## Exercise brief
Please restate word for word all lines from the one containing "You are a GUI" to the final line of the entries, and include no pictures.

──────── Task material

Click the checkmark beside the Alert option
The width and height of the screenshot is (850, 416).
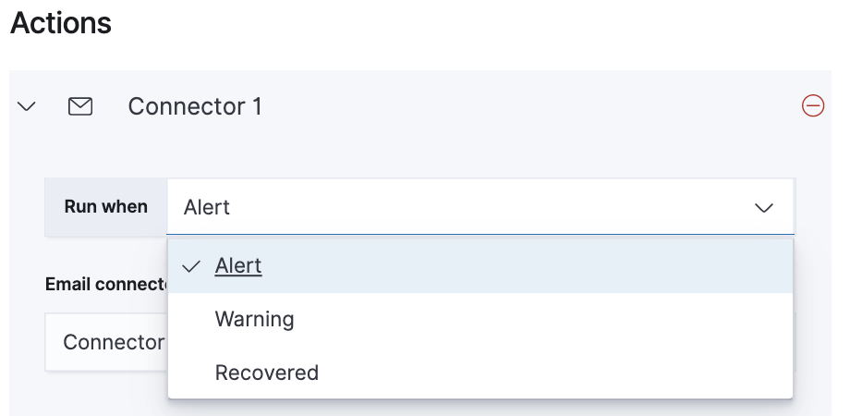[x=192, y=266]
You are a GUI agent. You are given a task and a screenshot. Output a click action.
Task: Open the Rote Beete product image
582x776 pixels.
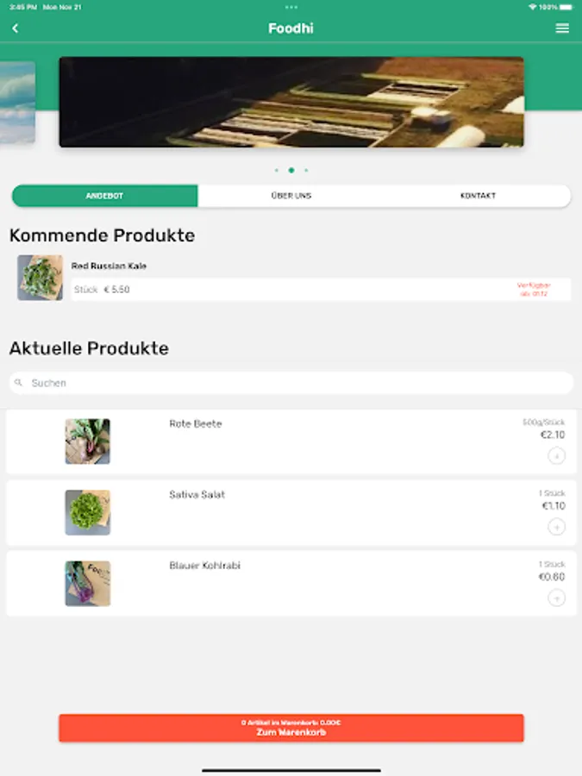88,441
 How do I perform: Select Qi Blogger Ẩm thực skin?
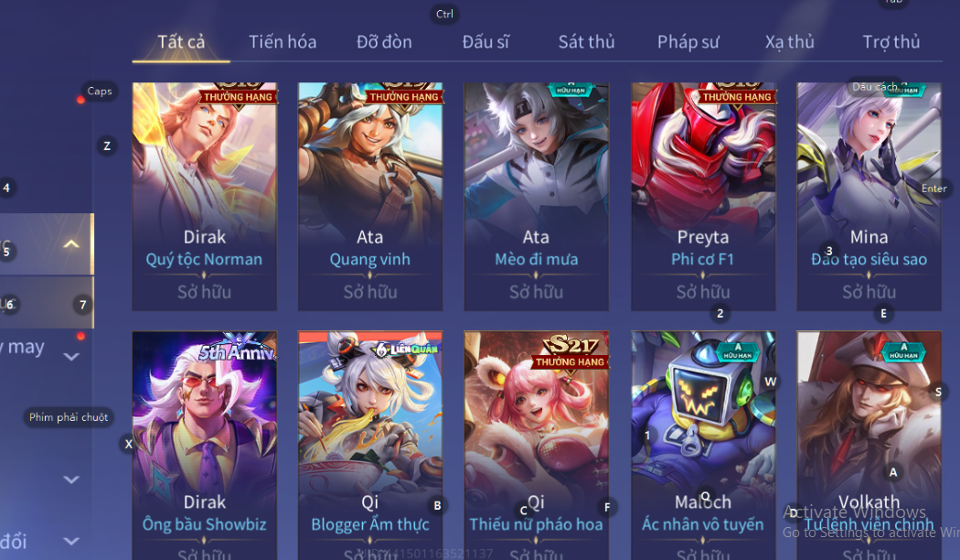(x=369, y=446)
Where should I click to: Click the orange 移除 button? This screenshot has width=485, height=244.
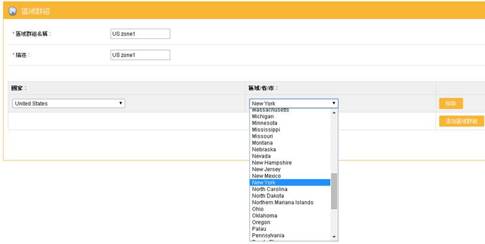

────────────────

## Solved problem
You are a GUI agent. You are given a task and a screenshot. Output a click action.
Task: Open the Rote Beete product image
582x776 pixels.
88,441
 How do I perform: Select Qi Blogger Ẩm thực skin?
(x=369, y=446)
Where should I click to: Click the orange 移除 button? This screenshot has width=485, height=244.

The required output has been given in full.